11.) - Todo e qualquer dispositivo legal que tenha um sentido contrário ao que se acabou de explicar constitui violação dos princípios fundamentais consignados nos artigos 20, n. 1, e 205, n. 2, da Constituição da República, estando, assim, ferido de inconstitucionalidade material com as legais consequências.
12.) - O Tribunal da Relação de Lisboa devia ter conhecido, em face de toda a documentação constante dos autos, os factos que envolvem falta de citação, tal como o fez o Excelentíssimo Juiz da 1. instância, tanto mais que tal nulidade é, nos termos do artigo 202 do Código de Processo Civil, de conhecimento oficioso.
13.) - O Venerando Tribunal, salvo o exposto, não só não fez uma correcta subsunção dos factos ao direito, como também seleccionou imperfeitamente a matéria da prova, não tomando em consideração elementos, constantes dos autos, que se verifica serem indispensáveis para o Supremo definir o direito, principalmente quando está em discussão uma nulidade processual que, por natureza e disposição legal, é do conhecimento oficioso (artigo 202, do Código de Processo Civil).
14.) - O mesmo Tribunal também não deu aplicação aos princípios consignados nos artigos 20 n. 1 e 205 n. 2, da Constituição da República, os quais prevalecem sobre quaisquer norma que os contrariam, conduzindo à inconstitucionalidade destas e à sua não aplicação, como sendo caso da norma que considera citado o réu, sem que este tenha conhecimento de que contra ele foi proposta determinada acção, inviabilizadora, portanto, do seu direito de defesa e do princípio da segurança jurídica.
15.) - Verificam-se, portanto, os fundamentos do recurso de agravo previstos no artigo 755 do Código de Processo Civil, ao qual deve ser concedido provimento com as legais consequências.
Contra alegaram os agravados, defendendo que a agravante foi citada no dia 10 de Maio de 1991 e que, por isso, a sua contestação foi extemporânea, devendo, assim, considerar-se confessados os factos articulados pelos autores com as legais consequências.
Cumpre decidir, após os vistos legais.
II) - Fundamentos da decisão
A) - Factos provados que interessam à decisão da causa do recurso.
1 - A 18 de Abril de 1991, o oficial deslocou-se a casa da citanda, sem que lá encontrasse alguém, pelo que resultou infrutífera tal diligência (certidão negativa de folha 51).
2 - A 7 de Maio de 1991, o oficial voltou, de novo a casa da citanda, sucedendo que, mais uma vez, não encontrou ninguém.

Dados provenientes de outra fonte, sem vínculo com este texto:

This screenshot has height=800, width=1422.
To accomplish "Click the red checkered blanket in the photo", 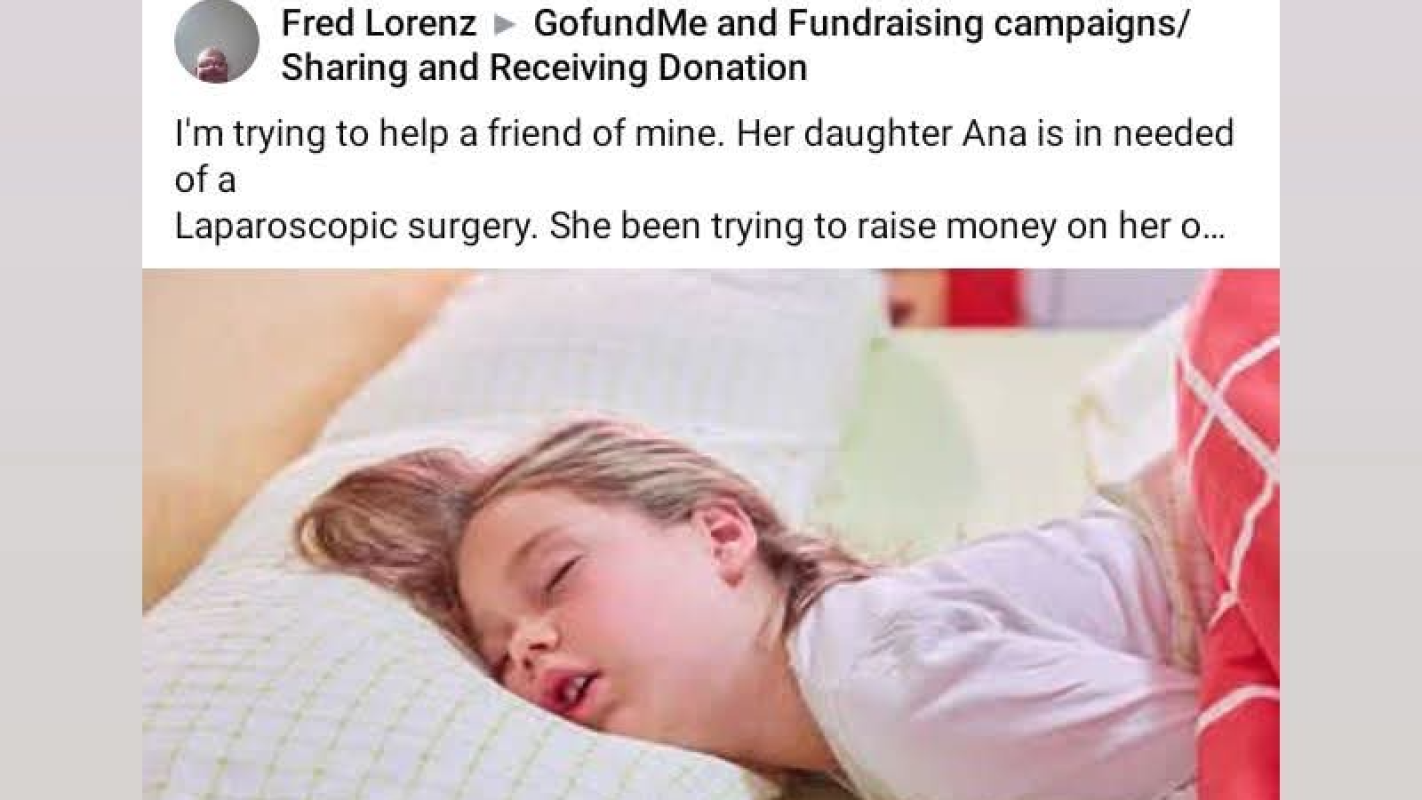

Assim, o oficial deixou afixada na porta da residência uma nota, informando que lá voltaria a 10 de Maio de 1991, para levar a efeito o ordenado na carta-precatória expedida à Comarca de Oeiras (certidão negativa de folhas 51 verso).
3 - A 10 de Maio de 1991, o oficial voltou a casa da citanda, acontecendo que mais uma vez a não encontrou, razão porque pretendeu efectuar a citação na pessoa de um vizinho, o que não conseguiu; por isso, efectuou a citação por meio de afixação de uma nota na porta da casa da citanda na presença de duas testemunhas, onde dava conta do dia da citação, do prazo marcado para a defesa, da cominação do juízo onde o processo pendia seus termos (certidão de folha 52).
4 - A 13 de Maio de 1991 foi expedida carta registada com aviso de recepção para citação da ré, que foi devolvida (notas de folhas 52 verso).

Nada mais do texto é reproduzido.